David Bakin’s programming blog.

Breadth-First Traversal with Alternating Directions at Each Level

(Updated: )
, , ,

Yesterday I discussed the interview coding problem I blew: Code, in Java, a breadth-first traversal of a binary tree, alternating directions at each level.

The key observation is obvious: At each level you process nodes in the reverse order of the previous level.  (Duh! That’s the problem statement.)  To turn it around: At each level you must preserve for later processing the child nodes in reverse order of the nodes you’re processing at this level.  A data structure which let’s you pull off nodes in reverse order in which you saved them is a stack, one of the simplest data structures of all.

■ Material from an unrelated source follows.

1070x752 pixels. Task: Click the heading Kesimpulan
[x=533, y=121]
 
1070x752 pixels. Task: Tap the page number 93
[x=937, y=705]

In this case, we’re going to have at any given time two stacks: one we’re pulling nodes off of, and one we’re pushing nodes on to.  We know we’re at the end of a level when the stack we’re pulling nodes off of is empty, at that time we swap stacks and start pulling off the other one and pushing to the first one.  Each stack is used alternately, therefore is always processing nodes in the same direction.  We have a L→R stack and a R→L stack.  We’re done when we swap stacks and the new pull-from stack is empty.

If we were going to do this in a procedural fashion we’d have a function that held two stacks, and popped and pushed, and swapped.  But it is easy to do it in an O-O fashion, and if we do, we notice that the code for the two stacks is identical except for the order in which the child nodes are pushed onto the other stack—that’s the point of the observation that each stack is always used in the same direction.

So we’ve got two stacks identical except for the order in which they push the child nodes: that tells us we’re going to use an abstract class with two concrete subclasses, one for each direction.  And each stack pulls nodes off of itself and pushes them onto the other: So each stack holds a reference to the other.  In short, we’re going to have something that looks like this—note we directly extend an existing collection class that implements Stack<>:

abstract class Level extends ArrayDeque<Node<D>> {
   public Level other;

   public Level doLevel() {
      ...
   }
}

final Level lr = new Level() { ... };
final Level rl = new Level() { ... };

lr.other = rl;
rl.other = lr;

Now, assume we have a standard node with children left and right, then we want to arrange that the two subclasses process the children in the opposite order.  We do it like this (it would be easier in a language with pointer-to-methods):

abstract class Level extends ArrayDeque<Node<D>> {
   ...
   protected abstract Node<D> first(Node<D> n);
   protected abstract Node<D> second(Node<D> n);
   ...
}

final Level lr = new Level() {
   protected Node<D> first(Node<D> n) { return n.left; }
   protected Node<D> second(Node<D> n) { return n.right; }
}

final Level rl = new Level() { 
   protected Node<D> first(Node<D> n) { return n.right; }
   protected Node<D> second(Node<D> n) { return n.left; }
}

And the processing method will use first() and second() rather than left and right.  Processing is really easy: we pull a node off the queue, and then visit and push each child:

public void doNode(Node<D> n) {
   if (null != n) {
      visit.it(n.data);
      other.push(n);
   }
}

public Level doLevel() {
   while (!isEmpty()) {
      final Node<D> n = pop();
      doNode(first(n));
      doNode(second(n));
   }
   clear();
   return other;
}

Of course this goes in the abstract class Level, not the subclasses that specify the direction.

Note that doLevel() returns the other stack when it is done processing all the nodes on itself.  This makes the main loop rather simple:

rl.doNode(root);
Level stk = lr;
while (!stk.isEmpty()) {
   stk = stk.doLevel();
}

After initializing one of the stacks with the root node, this code starts with the other and then bounces from one to the other until it finds no more nodes to process.  That’s it!  Full code is here.

I would point out that the standard Java library’s ArrayDeque<> is nowhere near as nice an implementation as the standard C++ std::deque class.  The C++ variant doesn’t store the entire queue in a single contiguous array: instead it uses chunks of elements (“decks”) that are chained together.  This means that the queue can not only grow as needed, it can shrink as needed too.  In contrast, ArrayDeque<> can only grow, and not only that, the clear() method doesn’t shrink it!  In fact there’s no way to shrink its array of elements.

Thus, if you use ArrayDeque<> as the base Stack<> for this code the two stacks will grow to the size of the widest level they process.  If the tree you’re processing is very “bushy” that could be quite a lot of memory in use at one time, maybe twice what is necessary (even three times what is necessary for the instant that one of the stacks needs to grow its array).  Consider finding a different Stack that can grow and shrink.  For example, you might adapt my queue that you can find in this post.